## BEGIN Page text
“All truth passes through three stages. First, it is ridiculed. Second, it is violently opposed. Third, it is accepted as being self-evident.” - Arthur Schopenhauer
Allow me to start off this article by stating that I have no intention of being an alarmist. However, there are enough distortions occurring which indicate the possibility of a significant decline in the stock market.
Followers of my articles note that my interests lie in inter-market relationships. Whether it's looking at sectors, stocks, bonds, commodities, etc., I believe in presenting data in a rational way for readers to make up their own minds as to the implications of my analysis. Looking at these types of relationships led me to publish the article titled "Was that the Top for Silver?" just a few days before the massive decline occurred.
The Crash of 1987
To this day, there is no single reasonable explanation as to what mechanically caused the October Crash of 1987, in which the Dow Jones Industrial Average (DIA) fell over 22% in a single day. While it is unclear what sparked the decline (much like it is unclear what resulted in the Flash Crash of 2010), the clearest explanation has to do with the Stock/Bond ratio leading up to Black Monday. That ratio reached an extreme which was quickly undone in the crash. Yields at the time were pushing toward double digit highs, while the stock market was on fire. This means that bonds fell in price and so significantly underperformed rising stocks at the time that the Stock/Bond relationship reached what I would call a ratio bubble. The 1987 crash was mean reversion at its finest, as that ratio got undone.
## END Page text
## BEGIN Records supplied
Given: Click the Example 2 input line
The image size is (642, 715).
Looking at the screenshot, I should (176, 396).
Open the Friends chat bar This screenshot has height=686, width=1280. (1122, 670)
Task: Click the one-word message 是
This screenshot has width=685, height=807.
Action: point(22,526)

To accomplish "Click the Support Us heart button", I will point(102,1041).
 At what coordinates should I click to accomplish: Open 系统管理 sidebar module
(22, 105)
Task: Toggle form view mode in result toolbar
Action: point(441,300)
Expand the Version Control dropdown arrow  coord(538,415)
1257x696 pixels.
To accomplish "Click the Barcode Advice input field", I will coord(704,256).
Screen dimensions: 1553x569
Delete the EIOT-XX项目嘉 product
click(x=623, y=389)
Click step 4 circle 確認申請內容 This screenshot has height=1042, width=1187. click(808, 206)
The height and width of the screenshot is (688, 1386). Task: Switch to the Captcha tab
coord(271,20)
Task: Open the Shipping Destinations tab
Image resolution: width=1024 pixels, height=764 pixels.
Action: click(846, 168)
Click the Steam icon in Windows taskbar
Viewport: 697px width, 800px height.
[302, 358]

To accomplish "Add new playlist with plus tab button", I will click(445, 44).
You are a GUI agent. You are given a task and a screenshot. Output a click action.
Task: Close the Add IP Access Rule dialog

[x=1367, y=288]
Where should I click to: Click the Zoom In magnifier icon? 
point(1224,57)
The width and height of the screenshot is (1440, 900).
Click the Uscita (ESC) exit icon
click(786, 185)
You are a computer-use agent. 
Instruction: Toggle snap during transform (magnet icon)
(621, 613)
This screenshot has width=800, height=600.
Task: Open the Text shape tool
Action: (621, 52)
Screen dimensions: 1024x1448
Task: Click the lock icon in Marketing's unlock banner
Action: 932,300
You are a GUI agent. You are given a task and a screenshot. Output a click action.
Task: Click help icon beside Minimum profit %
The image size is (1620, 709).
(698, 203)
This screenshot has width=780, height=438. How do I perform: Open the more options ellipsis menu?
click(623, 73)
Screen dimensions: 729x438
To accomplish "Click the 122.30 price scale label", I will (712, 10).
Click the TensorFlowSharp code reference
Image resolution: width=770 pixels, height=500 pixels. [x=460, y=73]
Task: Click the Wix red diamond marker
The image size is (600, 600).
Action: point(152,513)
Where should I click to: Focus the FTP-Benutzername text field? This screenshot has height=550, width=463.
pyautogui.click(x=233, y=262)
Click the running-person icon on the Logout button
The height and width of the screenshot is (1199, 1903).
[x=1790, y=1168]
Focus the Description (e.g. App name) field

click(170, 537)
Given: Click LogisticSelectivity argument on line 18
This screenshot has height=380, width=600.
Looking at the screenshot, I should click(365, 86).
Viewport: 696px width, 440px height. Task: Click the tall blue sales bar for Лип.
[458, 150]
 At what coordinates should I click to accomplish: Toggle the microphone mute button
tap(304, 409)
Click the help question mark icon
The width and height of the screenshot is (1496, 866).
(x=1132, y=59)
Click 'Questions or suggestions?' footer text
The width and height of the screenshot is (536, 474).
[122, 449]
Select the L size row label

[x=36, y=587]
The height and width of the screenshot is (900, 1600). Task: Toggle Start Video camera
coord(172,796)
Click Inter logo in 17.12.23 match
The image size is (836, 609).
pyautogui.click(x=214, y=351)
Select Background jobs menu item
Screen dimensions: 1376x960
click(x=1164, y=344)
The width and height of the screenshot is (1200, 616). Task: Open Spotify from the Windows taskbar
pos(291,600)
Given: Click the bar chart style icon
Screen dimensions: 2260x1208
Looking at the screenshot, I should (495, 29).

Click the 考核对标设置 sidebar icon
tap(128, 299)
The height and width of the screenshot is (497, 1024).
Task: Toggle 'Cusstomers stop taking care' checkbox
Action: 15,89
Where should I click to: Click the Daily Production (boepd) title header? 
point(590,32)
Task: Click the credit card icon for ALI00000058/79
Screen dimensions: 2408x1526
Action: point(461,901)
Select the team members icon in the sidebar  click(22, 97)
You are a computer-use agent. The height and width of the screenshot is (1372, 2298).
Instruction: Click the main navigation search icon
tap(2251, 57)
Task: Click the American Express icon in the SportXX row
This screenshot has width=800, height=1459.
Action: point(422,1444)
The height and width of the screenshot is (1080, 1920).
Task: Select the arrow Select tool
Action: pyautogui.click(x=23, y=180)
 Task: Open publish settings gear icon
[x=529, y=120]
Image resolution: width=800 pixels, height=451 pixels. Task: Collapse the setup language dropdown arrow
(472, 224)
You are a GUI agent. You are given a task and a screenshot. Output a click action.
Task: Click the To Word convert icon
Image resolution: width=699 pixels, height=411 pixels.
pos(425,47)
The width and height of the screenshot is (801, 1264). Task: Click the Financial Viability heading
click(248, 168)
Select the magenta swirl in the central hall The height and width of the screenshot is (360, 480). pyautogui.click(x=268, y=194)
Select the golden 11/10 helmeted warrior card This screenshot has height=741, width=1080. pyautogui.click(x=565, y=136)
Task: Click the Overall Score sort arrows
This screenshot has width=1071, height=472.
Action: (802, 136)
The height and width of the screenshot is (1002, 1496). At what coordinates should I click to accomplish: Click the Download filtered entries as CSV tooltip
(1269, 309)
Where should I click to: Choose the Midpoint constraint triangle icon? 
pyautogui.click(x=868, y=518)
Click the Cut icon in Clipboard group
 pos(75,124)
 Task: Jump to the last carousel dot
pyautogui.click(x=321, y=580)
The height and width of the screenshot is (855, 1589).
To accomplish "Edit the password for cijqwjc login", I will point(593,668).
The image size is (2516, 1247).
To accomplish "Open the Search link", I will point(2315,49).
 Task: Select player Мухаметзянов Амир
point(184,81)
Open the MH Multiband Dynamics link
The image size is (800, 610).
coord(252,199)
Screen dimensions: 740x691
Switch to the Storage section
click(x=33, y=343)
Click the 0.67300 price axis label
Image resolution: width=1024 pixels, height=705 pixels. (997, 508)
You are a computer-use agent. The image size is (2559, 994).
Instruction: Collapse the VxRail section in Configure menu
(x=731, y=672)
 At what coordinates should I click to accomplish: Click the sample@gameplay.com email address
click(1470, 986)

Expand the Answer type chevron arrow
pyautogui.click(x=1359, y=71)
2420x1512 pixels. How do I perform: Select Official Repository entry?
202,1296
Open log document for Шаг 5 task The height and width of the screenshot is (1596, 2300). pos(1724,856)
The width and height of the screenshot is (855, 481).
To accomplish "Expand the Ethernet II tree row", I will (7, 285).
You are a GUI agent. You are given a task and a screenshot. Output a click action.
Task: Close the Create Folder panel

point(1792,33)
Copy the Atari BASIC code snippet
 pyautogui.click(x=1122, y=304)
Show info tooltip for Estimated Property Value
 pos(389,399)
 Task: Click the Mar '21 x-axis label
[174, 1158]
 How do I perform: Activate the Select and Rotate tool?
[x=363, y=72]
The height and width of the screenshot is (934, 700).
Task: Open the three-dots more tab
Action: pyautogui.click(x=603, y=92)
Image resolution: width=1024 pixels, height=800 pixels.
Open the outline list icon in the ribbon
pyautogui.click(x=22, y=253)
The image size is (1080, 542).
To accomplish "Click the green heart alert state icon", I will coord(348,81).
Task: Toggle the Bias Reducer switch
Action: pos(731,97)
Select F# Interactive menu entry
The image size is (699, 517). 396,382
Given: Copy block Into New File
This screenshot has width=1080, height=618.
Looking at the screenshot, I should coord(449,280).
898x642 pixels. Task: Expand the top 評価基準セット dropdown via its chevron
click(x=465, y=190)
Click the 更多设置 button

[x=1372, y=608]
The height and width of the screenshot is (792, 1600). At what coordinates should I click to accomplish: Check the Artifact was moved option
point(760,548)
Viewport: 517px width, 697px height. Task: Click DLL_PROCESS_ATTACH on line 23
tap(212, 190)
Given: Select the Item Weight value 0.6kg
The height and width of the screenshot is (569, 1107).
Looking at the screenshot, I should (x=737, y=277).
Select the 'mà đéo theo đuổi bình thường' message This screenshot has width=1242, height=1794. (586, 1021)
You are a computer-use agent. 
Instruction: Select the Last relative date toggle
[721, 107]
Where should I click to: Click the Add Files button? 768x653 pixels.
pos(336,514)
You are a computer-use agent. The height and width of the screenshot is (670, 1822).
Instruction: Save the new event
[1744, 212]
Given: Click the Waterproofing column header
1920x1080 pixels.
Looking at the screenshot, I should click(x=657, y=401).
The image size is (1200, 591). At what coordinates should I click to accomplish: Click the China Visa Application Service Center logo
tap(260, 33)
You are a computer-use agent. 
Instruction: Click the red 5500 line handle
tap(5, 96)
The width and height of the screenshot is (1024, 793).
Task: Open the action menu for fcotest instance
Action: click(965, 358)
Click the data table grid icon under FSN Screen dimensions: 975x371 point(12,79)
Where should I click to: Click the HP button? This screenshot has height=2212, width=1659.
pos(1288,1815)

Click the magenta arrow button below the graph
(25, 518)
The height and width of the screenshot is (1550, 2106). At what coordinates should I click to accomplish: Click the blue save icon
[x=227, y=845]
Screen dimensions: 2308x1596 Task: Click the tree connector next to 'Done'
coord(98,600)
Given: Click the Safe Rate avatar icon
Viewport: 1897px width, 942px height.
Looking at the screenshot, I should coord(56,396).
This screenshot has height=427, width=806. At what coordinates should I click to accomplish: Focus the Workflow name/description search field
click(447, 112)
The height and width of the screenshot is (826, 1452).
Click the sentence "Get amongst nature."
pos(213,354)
## END Records supplied
• [Request]: Please copy the part of the stock market article that opens with the words containing "Followers of my" and closes with "massive decline occurred.", swapping "inter-market relationships" for "cross-market relationships". These records were drawn from a separate source.

• [Answer below]:
Followers of my articles note that my interests lie in cross-market relationships. Whether it's looking at sectors, stocks, bonds, commodities, etc., I believe in presenting data in a rational way for readers to make up their own minds as to the implications of my analysis. Looking at these types of relationships led me to publish the article titled "Was that the Top for Silver?" just a few days before the massive decline occurred.